→ **What is being asked**
Of all the lines in the entries below, give again exactly those starting at the line containing "Apply italic formatting to text" and ending at the line containing "Given: Open the wishlist heart icon", both ends included, and no others.

(Pixel coordinate grounding data)
━━━━━━
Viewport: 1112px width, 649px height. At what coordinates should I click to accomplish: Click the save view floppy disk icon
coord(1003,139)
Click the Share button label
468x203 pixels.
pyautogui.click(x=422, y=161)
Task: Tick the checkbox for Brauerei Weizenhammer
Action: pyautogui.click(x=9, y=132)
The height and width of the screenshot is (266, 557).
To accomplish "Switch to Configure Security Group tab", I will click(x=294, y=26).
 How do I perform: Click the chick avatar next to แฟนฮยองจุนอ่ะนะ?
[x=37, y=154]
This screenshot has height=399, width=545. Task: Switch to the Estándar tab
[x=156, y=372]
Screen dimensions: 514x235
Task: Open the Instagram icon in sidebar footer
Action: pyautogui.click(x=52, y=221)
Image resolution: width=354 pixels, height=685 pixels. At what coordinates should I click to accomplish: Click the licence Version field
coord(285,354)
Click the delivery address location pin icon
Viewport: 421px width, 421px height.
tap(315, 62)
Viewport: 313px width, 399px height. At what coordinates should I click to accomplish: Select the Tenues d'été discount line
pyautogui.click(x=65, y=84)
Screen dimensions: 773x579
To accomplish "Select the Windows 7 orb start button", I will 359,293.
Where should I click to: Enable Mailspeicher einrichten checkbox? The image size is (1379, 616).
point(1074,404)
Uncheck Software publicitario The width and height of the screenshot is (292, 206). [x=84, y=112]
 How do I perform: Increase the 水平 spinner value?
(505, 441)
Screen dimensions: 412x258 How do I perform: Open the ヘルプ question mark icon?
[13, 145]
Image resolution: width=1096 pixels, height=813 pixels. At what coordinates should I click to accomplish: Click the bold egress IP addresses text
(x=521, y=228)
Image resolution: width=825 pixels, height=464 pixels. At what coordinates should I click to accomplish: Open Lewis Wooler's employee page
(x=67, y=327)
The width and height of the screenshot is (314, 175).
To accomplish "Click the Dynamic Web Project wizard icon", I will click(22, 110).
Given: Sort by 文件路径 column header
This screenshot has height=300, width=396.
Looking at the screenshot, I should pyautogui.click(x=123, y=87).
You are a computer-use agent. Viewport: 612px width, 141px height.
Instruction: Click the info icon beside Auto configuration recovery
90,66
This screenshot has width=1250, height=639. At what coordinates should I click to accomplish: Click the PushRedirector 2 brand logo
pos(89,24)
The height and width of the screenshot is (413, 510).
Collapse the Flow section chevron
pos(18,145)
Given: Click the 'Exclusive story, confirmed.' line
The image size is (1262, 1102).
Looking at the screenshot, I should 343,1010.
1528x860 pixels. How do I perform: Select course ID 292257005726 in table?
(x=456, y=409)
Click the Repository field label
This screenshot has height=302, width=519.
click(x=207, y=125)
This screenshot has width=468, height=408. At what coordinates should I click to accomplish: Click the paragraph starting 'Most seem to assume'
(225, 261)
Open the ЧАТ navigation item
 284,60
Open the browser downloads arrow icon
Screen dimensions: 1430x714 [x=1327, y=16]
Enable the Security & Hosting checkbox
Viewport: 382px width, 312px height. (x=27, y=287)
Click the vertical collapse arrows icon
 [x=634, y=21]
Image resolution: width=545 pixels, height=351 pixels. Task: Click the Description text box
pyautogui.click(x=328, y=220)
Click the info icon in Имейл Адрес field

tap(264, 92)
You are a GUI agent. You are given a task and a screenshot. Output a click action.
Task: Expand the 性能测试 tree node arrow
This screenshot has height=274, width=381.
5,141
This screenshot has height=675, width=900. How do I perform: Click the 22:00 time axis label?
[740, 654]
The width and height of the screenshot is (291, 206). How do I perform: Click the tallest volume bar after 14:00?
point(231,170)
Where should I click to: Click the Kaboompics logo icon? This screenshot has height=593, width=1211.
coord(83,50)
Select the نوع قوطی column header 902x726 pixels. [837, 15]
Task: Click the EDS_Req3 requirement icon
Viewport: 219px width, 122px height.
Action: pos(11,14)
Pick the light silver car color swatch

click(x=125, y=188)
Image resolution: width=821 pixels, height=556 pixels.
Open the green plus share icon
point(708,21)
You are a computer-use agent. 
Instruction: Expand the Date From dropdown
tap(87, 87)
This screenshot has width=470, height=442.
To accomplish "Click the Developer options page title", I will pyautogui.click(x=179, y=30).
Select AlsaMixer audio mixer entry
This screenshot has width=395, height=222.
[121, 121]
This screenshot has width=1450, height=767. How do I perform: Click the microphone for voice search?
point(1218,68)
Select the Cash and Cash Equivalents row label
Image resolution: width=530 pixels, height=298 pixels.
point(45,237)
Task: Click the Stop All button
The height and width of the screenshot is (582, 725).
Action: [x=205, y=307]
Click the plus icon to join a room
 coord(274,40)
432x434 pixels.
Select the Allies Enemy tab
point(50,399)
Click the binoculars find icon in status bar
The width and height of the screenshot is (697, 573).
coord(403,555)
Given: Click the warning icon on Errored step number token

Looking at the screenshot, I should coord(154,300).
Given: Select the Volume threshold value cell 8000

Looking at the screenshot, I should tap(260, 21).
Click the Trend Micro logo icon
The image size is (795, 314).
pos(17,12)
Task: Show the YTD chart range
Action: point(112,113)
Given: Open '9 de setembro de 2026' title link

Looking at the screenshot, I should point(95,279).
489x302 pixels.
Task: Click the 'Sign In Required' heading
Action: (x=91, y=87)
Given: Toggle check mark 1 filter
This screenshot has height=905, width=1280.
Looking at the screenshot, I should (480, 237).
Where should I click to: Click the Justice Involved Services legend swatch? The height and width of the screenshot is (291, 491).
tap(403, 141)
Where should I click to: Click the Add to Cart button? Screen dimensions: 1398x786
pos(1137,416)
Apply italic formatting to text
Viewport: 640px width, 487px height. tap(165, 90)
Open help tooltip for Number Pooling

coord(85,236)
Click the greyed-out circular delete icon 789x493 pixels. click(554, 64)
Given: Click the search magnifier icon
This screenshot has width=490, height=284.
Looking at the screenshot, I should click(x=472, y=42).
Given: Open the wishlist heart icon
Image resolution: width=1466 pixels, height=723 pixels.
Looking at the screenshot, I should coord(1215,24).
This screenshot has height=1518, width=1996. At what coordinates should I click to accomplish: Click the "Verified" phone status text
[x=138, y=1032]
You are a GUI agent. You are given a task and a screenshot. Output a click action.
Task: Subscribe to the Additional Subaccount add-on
━━━━━━
→ **Written solution**
Apply italic formatting to text
Viewport: 640px width, 487px height. tap(165, 90)
Open help tooltip for Number Pooling

coord(85,236)
Click the greyed-out circular delete icon 789x493 pixels. click(554, 64)
Given: Click the search magnifier icon
This screenshot has width=490, height=284.
Looking at the screenshot, I should click(x=472, y=42).
Given: Open the wishlist heart icon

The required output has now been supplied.